## start Record extracts

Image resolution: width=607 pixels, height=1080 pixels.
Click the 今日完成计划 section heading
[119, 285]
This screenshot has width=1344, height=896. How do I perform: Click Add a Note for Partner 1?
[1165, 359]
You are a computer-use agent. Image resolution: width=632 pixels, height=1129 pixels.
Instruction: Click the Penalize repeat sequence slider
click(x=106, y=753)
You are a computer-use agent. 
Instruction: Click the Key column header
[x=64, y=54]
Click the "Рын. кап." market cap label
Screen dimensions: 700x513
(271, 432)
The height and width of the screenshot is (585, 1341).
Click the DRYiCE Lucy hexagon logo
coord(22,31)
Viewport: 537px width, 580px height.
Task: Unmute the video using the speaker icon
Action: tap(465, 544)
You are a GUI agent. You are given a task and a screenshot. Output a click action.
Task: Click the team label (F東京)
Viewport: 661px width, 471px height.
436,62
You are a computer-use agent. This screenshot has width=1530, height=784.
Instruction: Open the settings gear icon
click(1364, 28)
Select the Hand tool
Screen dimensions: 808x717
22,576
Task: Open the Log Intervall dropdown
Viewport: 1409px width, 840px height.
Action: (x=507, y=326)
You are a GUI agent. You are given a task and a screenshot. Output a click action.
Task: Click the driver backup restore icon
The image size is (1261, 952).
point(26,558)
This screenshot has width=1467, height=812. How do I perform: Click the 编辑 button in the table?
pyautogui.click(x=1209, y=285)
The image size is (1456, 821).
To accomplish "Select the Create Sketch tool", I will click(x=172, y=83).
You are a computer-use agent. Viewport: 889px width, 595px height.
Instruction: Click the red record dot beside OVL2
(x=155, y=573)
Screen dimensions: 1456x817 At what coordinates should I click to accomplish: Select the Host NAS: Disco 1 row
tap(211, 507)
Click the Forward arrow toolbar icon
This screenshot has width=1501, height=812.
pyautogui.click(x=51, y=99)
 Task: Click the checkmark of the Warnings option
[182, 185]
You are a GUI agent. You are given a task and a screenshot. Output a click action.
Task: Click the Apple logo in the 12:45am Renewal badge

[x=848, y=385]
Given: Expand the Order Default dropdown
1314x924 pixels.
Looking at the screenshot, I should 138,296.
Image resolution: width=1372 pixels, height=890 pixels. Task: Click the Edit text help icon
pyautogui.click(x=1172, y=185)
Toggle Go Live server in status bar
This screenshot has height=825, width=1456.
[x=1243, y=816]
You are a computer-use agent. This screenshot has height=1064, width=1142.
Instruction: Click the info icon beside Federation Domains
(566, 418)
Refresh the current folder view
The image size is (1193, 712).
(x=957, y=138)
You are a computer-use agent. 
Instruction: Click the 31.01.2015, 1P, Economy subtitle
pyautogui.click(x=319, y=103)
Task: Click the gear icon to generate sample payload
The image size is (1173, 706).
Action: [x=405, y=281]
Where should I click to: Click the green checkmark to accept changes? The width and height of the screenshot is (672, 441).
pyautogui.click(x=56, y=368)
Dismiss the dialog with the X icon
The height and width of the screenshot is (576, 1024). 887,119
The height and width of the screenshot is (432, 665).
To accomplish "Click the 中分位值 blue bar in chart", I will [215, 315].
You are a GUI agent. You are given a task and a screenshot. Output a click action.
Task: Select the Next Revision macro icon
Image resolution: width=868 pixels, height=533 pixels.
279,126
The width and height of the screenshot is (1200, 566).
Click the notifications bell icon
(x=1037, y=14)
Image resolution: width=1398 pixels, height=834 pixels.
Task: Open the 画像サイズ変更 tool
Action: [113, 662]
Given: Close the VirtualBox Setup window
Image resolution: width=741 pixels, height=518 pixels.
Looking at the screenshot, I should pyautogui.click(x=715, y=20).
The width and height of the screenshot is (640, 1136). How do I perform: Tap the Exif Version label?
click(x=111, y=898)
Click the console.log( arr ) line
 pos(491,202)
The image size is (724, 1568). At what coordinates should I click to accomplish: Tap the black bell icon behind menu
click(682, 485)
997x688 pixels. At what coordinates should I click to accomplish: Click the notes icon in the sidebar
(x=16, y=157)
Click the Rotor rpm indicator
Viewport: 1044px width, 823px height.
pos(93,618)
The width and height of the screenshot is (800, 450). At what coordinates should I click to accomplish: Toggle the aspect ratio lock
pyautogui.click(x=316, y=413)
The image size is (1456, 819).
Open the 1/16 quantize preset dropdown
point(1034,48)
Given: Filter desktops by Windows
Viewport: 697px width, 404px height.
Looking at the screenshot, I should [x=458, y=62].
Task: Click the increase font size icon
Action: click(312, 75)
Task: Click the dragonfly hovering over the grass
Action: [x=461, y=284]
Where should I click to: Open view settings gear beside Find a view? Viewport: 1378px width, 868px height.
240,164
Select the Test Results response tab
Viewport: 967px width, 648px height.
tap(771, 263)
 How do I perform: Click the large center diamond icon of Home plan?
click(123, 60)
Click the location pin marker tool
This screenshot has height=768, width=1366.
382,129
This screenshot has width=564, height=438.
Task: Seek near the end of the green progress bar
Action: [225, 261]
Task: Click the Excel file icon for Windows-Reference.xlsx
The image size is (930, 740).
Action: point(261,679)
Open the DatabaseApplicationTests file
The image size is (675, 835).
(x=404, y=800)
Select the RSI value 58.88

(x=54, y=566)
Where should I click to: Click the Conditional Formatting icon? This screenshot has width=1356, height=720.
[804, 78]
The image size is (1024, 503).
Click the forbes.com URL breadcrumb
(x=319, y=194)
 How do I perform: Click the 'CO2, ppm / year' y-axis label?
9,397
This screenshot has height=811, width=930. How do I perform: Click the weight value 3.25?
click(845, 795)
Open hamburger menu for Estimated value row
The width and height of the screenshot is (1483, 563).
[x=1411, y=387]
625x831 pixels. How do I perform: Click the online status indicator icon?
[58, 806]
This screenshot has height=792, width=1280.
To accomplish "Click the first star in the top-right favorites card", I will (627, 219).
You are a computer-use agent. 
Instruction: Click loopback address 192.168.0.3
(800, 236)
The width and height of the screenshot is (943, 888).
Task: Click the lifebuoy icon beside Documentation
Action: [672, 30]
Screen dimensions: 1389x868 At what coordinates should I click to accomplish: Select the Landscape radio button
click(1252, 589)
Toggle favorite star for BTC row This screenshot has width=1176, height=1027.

## end Record extracts

Could you rewrite all the items above, swapping "computer-use agent" for "screen-navigation agent" wherever it appears and leaving everything else unchanged?

Image resolution: width=607 pixels, height=1080 pixels.
Click the 今日完成计划 section heading
[119, 285]
This screenshot has width=1344, height=896. How do I perform: Click Add a Note for Partner 1?
[1165, 359]
You are a screen-navigation agent. Image resolution: width=632 pixels, height=1129 pixels.
Instruction: Click the Penalize repeat sequence slider
click(x=106, y=753)
You are a screen-navigation agent. 
Instruction: Click the Key column header
[x=64, y=54]
Click the "Рын. кап." market cap label
Screen dimensions: 700x513
(271, 432)
The height and width of the screenshot is (585, 1341).
Click the DRYiCE Lucy hexagon logo
coord(22,31)
Viewport: 537px width, 580px height.
Task: Unmute the video using the speaker icon
Action: tap(465, 544)
You are a GUI agent. You are given a task and a screenshot. Output a click action.
Task: Click the team label (F東京)
Viewport: 661px width, 471px height.
436,62
You are a screen-navigation agent. This screenshot has width=1530, height=784.
Instruction: Open the settings gear icon
click(1364, 28)
Select the Hand tool
Screen dimensions: 808x717
22,576
Task: Open the Log Intervall dropdown
Viewport: 1409px width, 840px height.
Action: (x=507, y=326)
You are a GUI agent. You are given a task and a screenshot. Output a click action.
Task: Click the driver backup restore icon
The image size is (1261, 952).
point(26,558)
This screenshot has width=1467, height=812. How do I perform: Click the 编辑 button in the table?
pyautogui.click(x=1209, y=285)
The image size is (1456, 821).
To accomplish "Select the Create Sketch tool", I will click(x=172, y=83).
You are a screen-navigation agent. Viewport: 889px width, 595px height.
Instruction: Click the red record dot beside OVL2
(x=155, y=573)
Screen dimensions: 1456x817 At what coordinates should I click to accomplish: Select the Host NAS: Disco 1 row
tap(211, 507)
Click the Forward arrow toolbar icon
This screenshot has width=1501, height=812.
pyautogui.click(x=51, y=99)
 Task: Click the checkmark of the Warnings option
[182, 185]
You are a GUI agent. You are given a task and a screenshot. Output a click action.
Task: Click the Apple logo in the 12:45am Renewal badge

[x=848, y=385]
Given: Expand the Order Default dropdown
1314x924 pixels.
Looking at the screenshot, I should 138,296.
Image resolution: width=1372 pixels, height=890 pixels. Task: Click the Edit text help icon
pyautogui.click(x=1172, y=185)
Toggle Go Live server in status bar
This screenshot has height=825, width=1456.
[x=1243, y=816]
You are a screen-navigation agent. This screenshot has height=1064, width=1142.
Instruction: Click the info icon beside Federation Domains
(566, 418)
Refresh the current folder view
The image size is (1193, 712).
(x=957, y=138)
You are a screen-navigation agent. 
Instruction: Click the 31.01.2015, 1P, Economy subtitle
pyautogui.click(x=319, y=103)
Task: Click the gear icon to generate sample payload
The image size is (1173, 706).
Action: [x=405, y=281]
Where should I click to: Click the green checkmark to accept changes? The width and height of the screenshot is (672, 441).
pyautogui.click(x=56, y=368)
Dismiss the dialog with the X icon
The height and width of the screenshot is (576, 1024). 887,119
The height and width of the screenshot is (432, 665).
To accomplish "Click the 中分位值 blue bar in chart", I will [215, 315].
You are a GUI agent. You are given a task and a screenshot. Output a click action.
Task: Select the Next Revision macro icon
Image resolution: width=868 pixels, height=533 pixels.
279,126
The width and height of the screenshot is (1200, 566).
Click the notifications bell icon
(x=1037, y=14)
Image resolution: width=1398 pixels, height=834 pixels.
Task: Open the 画像サイズ変更 tool
Action: [113, 662]
Given: Close the VirtualBox Setup window
Image resolution: width=741 pixels, height=518 pixels.
Looking at the screenshot, I should pyautogui.click(x=715, y=20).
The width and height of the screenshot is (640, 1136). How do I perform: Tap the Exif Version label?
click(x=111, y=898)
Click the console.log( arr ) line
 pos(491,202)
The image size is (724, 1568). At what coordinates should I click to accomplish: Tap the black bell icon behind menu
click(682, 485)
997x688 pixels. At what coordinates should I click to accomplish: Click the notes icon in the sidebar
(x=16, y=157)
Click the Rotor rpm indicator
Viewport: 1044px width, 823px height.
pos(93,618)
The width and height of the screenshot is (800, 450). At what coordinates should I click to accomplish: Toggle the aspect ratio lock
pyautogui.click(x=316, y=413)
The image size is (1456, 819).
Open the 1/16 quantize preset dropdown
point(1034,48)
Given: Filter desktops by Windows
Viewport: 697px width, 404px height.
Looking at the screenshot, I should [x=458, y=62].
Task: Click the increase font size icon
Action: click(312, 75)
Task: Click the dragonfly hovering over the grass
Action: [x=461, y=284]
Where should I click to: Open view settings gear beside Find a view? Viewport: 1378px width, 868px height.
240,164
Select the Test Results response tab
Viewport: 967px width, 648px height.
tap(771, 263)
 How do I perform: Click the large center diamond icon of Home plan?
click(123, 60)
Click the location pin marker tool
This screenshot has height=768, width=1366.
382,129
This screenshot has width=564, height=438.
Task: Seek near the end of the green progress bar
Action: [225, 261]
Task: Click the Excel file icon for Windows-Reference.xlsx
The image size is (930, 740).
Action: point(261,679)
Open the DatabaseApplicationTests file
The image size is (675, 835).
(x=404, y=800)
Select the RSI value 58.88

(x=54, y=566)
Where should I click to: Click the Conditional Formatting icon? This screenshot has width=1356, height=720.
[804, 78]
The image size is (1024, 503).
Click the forbes.com URL breadcrumb
(x=319, y=194)
 How do I perform: Click the 'CO2, ppm / year' y-axis label?
9,397
This screenshot has height=811, width=930. How do I perform: Click the weight value 3.25?
click(845, 795)
Open hamburger menu for Estimated value row
The width and height of the screenshot is (1483, 563).
[x=1411, y=387]
625x831 pixels. How do I perform: Click the online status indicator icon?
[58, 806]
This screenshot has height=792, width=1280.
To accomplish "Click the first star in the top-right favorites card", I will (627, 219).
You are a screen-navigation agent. 
Instruction: Click loopback address 192.168.0.3
(800, 236)
The width and height of the screenshot is (943, 888).
Task: Click the lifebuoy icon beside Documentation
Action: [672, 30]
Screen dimensions: 1389x868 At what coordinates should I click to accomplish: Select the Landscape radio button
click(1252, 589)
Toggle favorite star for BTC row This screenshot has width=1176, height=1027.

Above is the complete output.